Weird Magazines, Vol. III: The Heckler & Koch Transverse SMG I Mag

Nathaniel F
by Nathaniel F

In the early 1980s, German gunmaker Heckler & Koch began to design a new submachine gun that would improve on the existing MP5, in response to a US Navy solicitation for an advanced submachine gun as part of the Joint Services Small Arms Program (JSSAP). The SMG I, which was the product of this development, is not the focus of this article, so instead I’ll refer readers to the HKPro article on the weapon:

Not a tremendous amount of information is available about the submachine guns that were designed and built in the 1980s as attempts to improve the MP5. The SMG I, the SMG II, MP2000 and MP5-PIP are designs that became functioning firearms, but never reached full production status. All but the MP5-PIP and the MP2000 included a valve that was just forward of the magazine for the selection of super or subsonic ammunition. All of these prototypes with the exception of the MP5-PIP were designed with integral suppressors. The SMG I and II are covered here.
The SMG I was designed in 1981 for the United States Navy under the JSSAP (Joint Services Small Arms Program) Advanced 9mm Submachine Gun program.

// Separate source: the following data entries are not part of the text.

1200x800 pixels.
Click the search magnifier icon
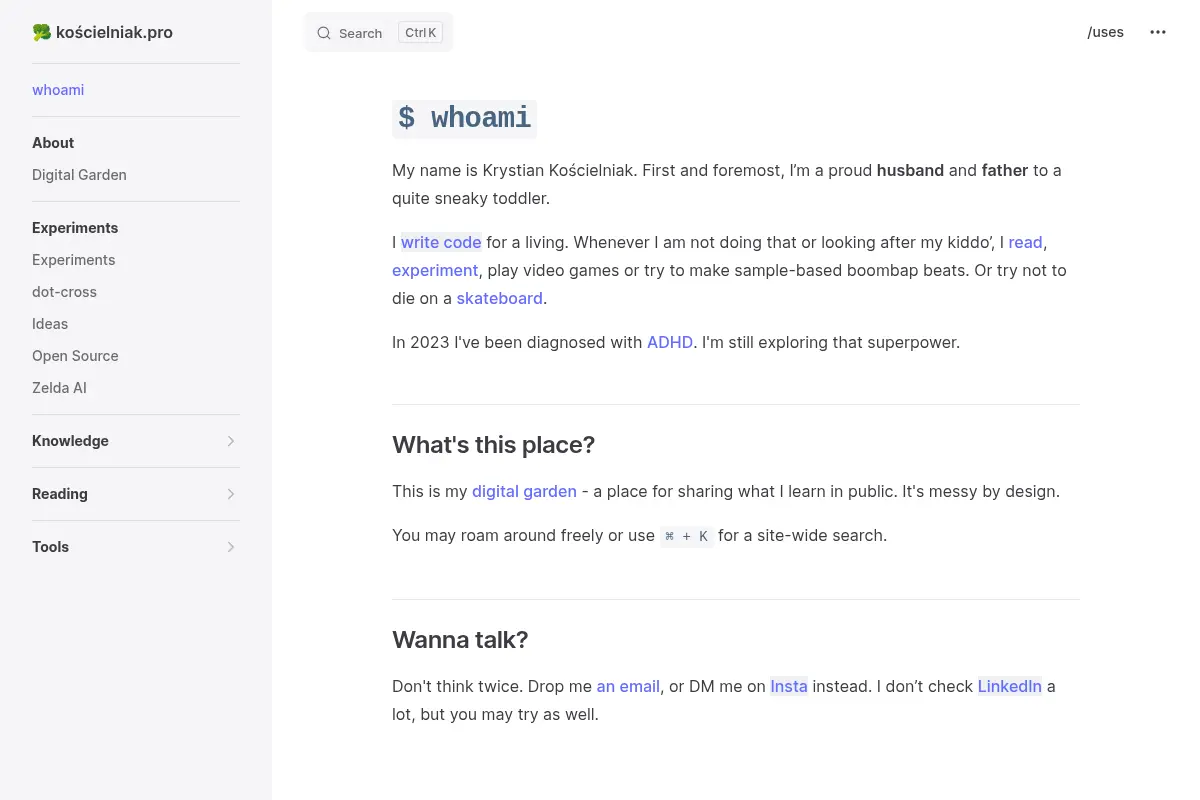[x=324, y=33]
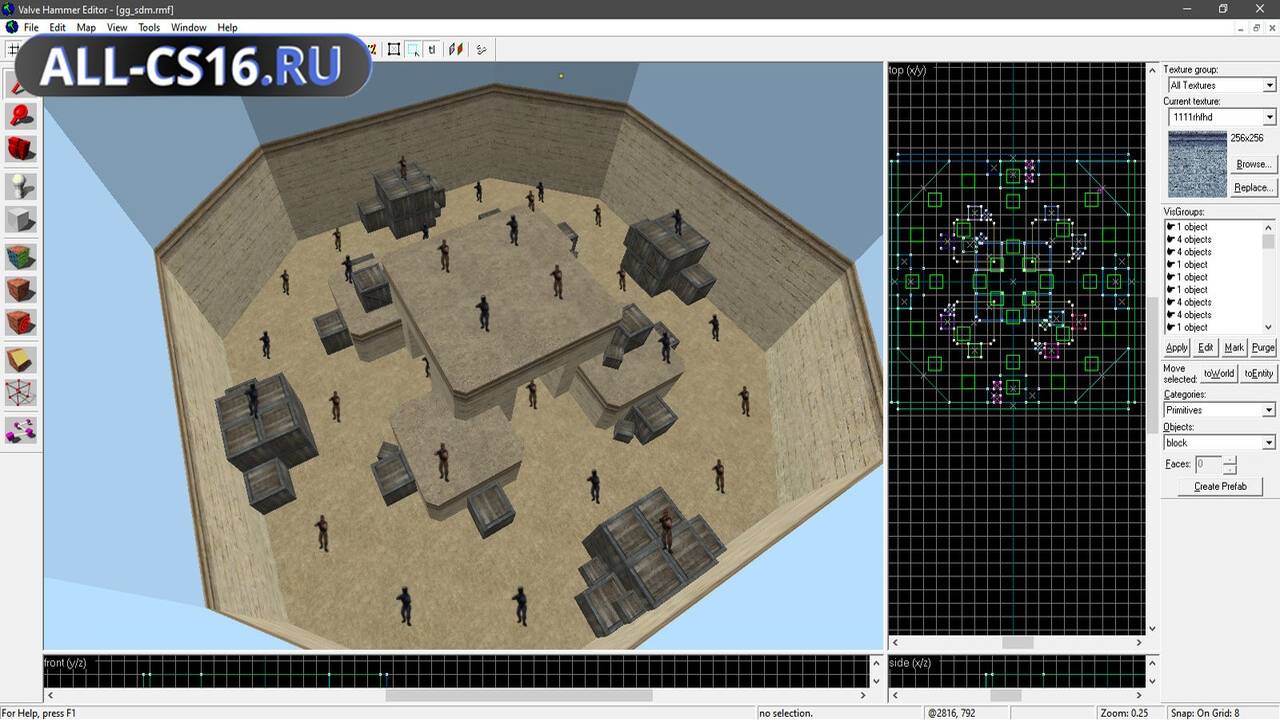1280x720 pixels.
Task: Select the Magnify tool with red magnifier
Action: coord(21,115)
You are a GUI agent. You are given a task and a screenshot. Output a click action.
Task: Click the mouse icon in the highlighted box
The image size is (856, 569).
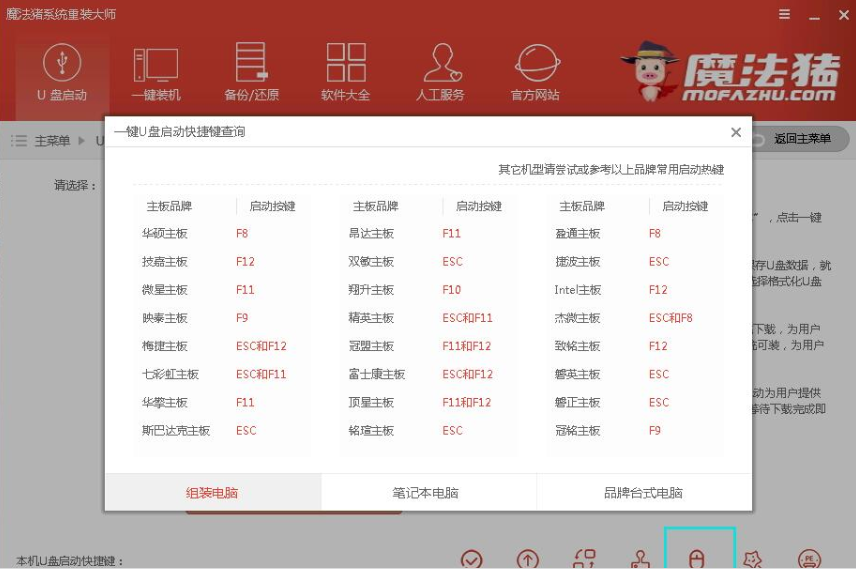point(698,558)
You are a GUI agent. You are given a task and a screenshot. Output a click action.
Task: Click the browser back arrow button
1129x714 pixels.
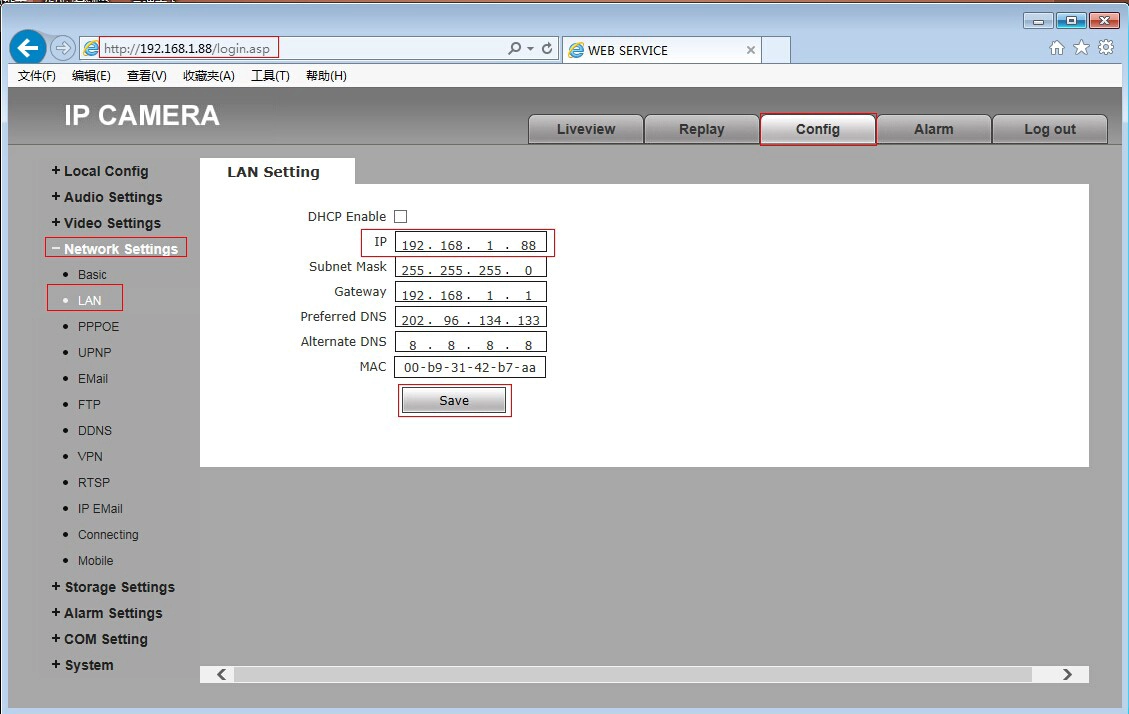27,48
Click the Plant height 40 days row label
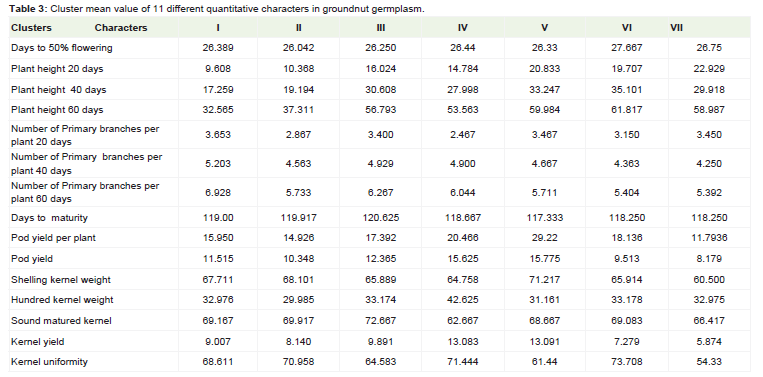 click(58, 90)
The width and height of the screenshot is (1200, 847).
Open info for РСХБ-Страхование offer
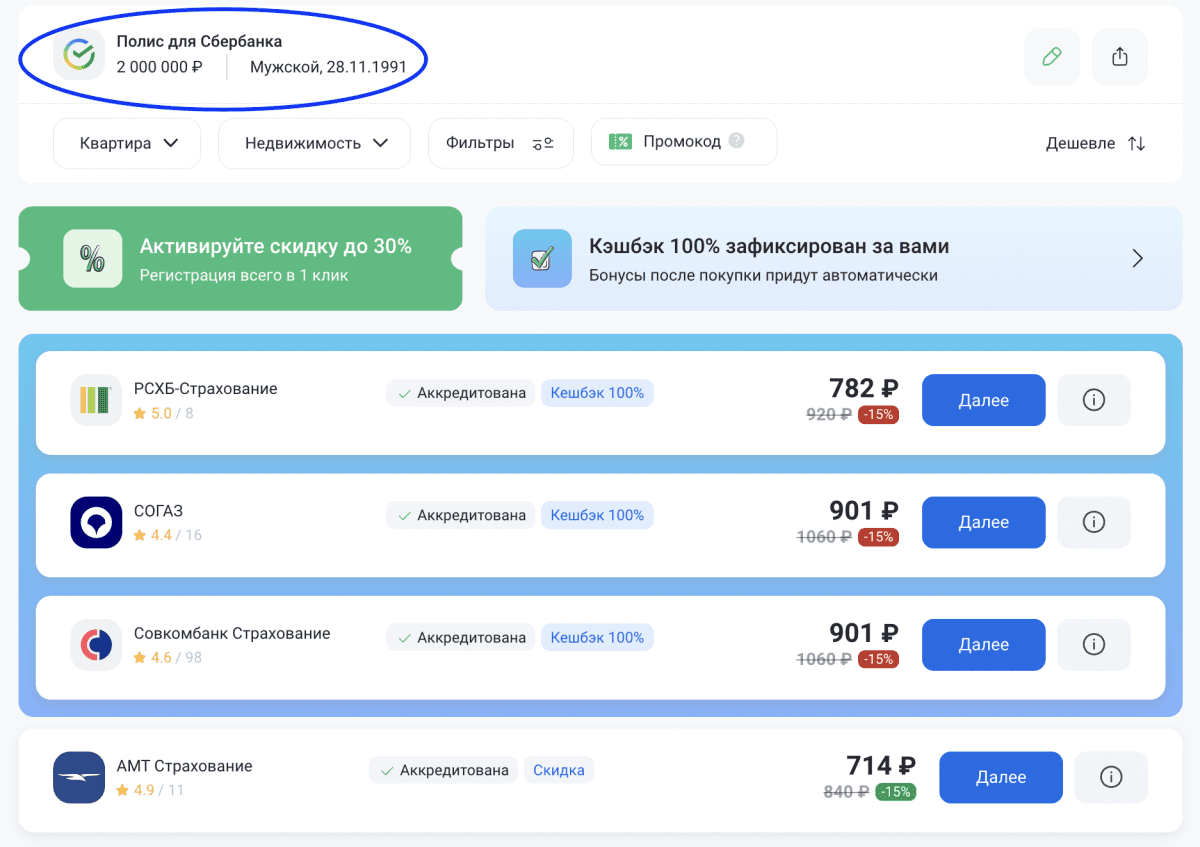(x=1093, y=400)
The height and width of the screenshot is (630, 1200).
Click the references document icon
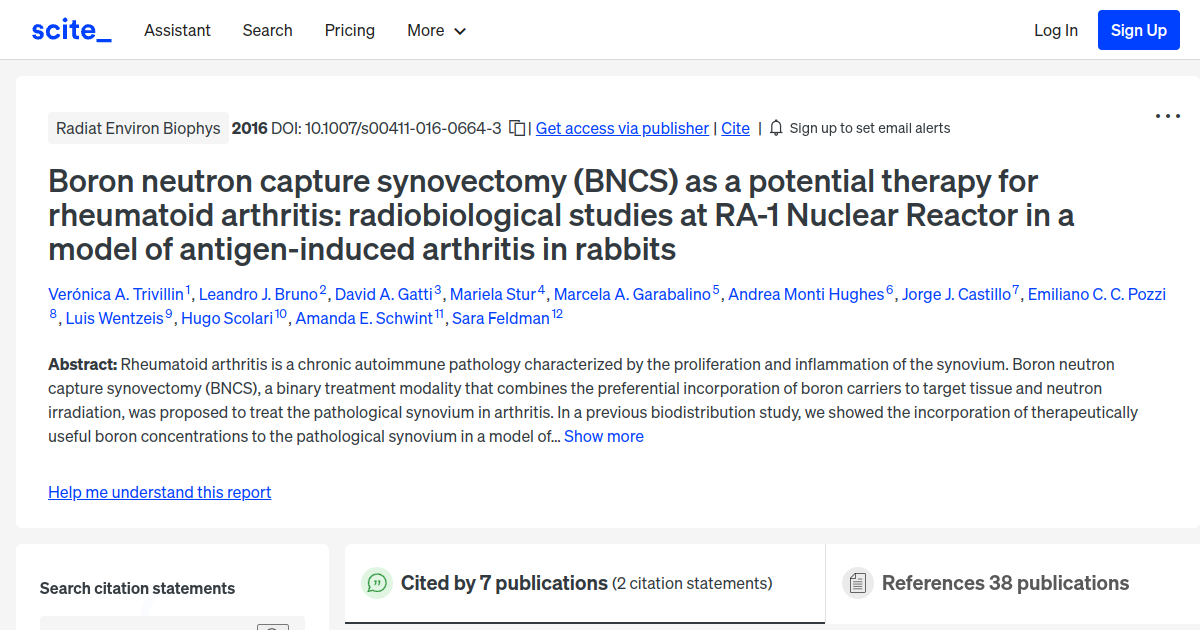[858, 583]
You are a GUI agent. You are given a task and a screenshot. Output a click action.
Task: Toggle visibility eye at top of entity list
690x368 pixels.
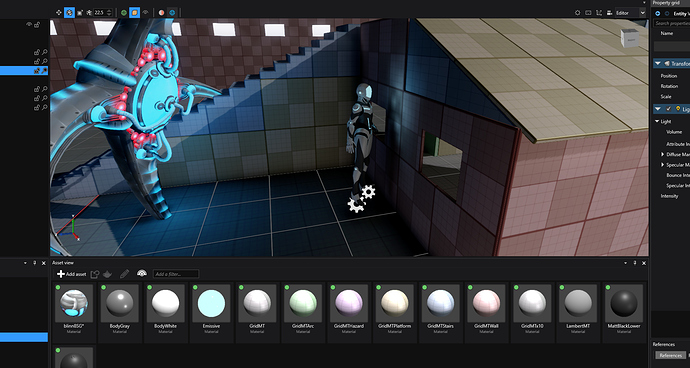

The magazine in question was developed around the same time as the SMG and its HK54A1 stablemate, and was a transversely mounted 30 round 9mm drum. An article by Jim Schatz for Small Arms Review mentions a drum and its association with the earlier HK54A1, but fortunately we also can read the original H&K proposal, also available through that website:

The proposed drum magazine shall have a capacity of not less than 30 cartridges. The proposed magazine viewing apertures arranged at 10-round intervals shall indicate loaded conditions. The proposed magazine shall conform with performance requirements.

The HK SMG (later SMG I), with transverse 30 round drum.

The drum magazine for the SMG I was as one might expect not compact enough to justify the additional weight, complexity, and cost versus a traditional 30 round stick-type magazine, and as a result its development appears to have been dropped early in the project.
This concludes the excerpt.